Corn and soybean producers may want to consider locking in futures contracts for at least a portion of their 2020 crops now, even though they are still months away from planting, said Todd Davis, agricultural economist with the University of Kentucky College of Agriculture, Food and Environment.
December 2020 corn futures were trading at $4.07 a bushel on Oct. 25. This same contract was trading at $3.96 a bushel in early September. November 2020 soybean futures were at $9.68 per bushel on Oct. 25, which is among the highest prices so far for that contract. The December 2020 corn contract has not closed higher than $4.22 a bushel, a milestone it reached on July 12. The November 2020 soybean contract has not closed higher than $9.80—an amount it reached in June 2018.
“Producers may find some of the best contract prices for the upcoming crop right now, if the commodity markets follow trends from recent years,” Davis said. “For the 2015-2018 crops, the contracts on the futures market tended to trade in the top third of each year’s price range in the months before those crops were planted.”
As the growing season progresses, futures markets for any current year’s crop tend to fall in price beginning in August and lasting through harvest because the crops are no longer at a risk to insects, diseases, weather and other environmental factors, and the market no longer perceives a threat to them. Another thing to consider is if 2020 has typical corn and soybean production levels and a sluggish demand, corn and soybean stocks will increase and push prices lower.

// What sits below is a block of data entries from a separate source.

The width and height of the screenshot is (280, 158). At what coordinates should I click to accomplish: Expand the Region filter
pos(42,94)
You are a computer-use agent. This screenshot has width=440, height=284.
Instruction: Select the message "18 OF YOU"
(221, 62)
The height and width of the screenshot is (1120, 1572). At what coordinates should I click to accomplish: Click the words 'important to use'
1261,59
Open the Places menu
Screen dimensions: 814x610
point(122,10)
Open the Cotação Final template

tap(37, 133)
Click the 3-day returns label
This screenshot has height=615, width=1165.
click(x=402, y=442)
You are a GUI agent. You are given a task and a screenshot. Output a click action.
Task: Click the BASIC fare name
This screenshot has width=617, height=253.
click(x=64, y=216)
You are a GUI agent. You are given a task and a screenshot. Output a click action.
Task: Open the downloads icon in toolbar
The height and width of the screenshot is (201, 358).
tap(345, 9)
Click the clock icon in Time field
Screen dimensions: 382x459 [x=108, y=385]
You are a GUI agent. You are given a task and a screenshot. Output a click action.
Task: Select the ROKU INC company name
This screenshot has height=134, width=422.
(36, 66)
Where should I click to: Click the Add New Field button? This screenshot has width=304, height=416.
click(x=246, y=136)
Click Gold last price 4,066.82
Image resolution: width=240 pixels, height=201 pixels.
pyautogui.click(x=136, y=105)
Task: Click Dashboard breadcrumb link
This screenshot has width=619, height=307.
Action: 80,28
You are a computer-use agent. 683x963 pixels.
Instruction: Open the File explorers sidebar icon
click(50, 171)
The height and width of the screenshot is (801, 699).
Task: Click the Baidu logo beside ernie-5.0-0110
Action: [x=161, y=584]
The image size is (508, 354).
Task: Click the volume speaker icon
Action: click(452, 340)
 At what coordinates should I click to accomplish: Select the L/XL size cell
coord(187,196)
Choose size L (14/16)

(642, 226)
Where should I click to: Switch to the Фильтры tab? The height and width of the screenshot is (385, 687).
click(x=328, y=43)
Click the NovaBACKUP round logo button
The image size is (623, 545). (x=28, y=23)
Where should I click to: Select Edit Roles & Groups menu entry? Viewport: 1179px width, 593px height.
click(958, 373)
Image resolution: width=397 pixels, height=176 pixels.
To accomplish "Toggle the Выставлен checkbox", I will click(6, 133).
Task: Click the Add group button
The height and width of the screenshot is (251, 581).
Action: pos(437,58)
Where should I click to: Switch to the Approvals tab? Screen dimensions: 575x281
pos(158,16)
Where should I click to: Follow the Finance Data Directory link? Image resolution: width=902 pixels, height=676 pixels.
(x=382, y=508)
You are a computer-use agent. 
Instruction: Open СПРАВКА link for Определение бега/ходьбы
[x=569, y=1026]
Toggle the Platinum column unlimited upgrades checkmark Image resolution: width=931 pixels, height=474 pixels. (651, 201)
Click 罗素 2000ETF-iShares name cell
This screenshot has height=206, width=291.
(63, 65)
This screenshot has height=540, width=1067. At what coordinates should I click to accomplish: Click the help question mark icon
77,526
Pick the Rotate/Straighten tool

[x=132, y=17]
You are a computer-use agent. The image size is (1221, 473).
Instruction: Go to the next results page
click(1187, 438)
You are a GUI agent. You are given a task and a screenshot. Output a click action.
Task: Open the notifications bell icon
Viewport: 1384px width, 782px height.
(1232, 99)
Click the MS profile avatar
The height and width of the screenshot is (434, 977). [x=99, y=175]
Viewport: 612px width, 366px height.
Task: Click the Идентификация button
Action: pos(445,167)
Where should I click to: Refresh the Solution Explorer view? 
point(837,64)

As this year’s harvest winds down and producers turn their attention to making the next year profitable, they should review their finances and update their budgets, so they know the contract price they need to cover their costs for inputs, land, machinery and overhead and family living expenses.
“Especially in tight financial times, forward contracting at least a portion of next year’s crops will help producers remove some of their revenue risks,” he said.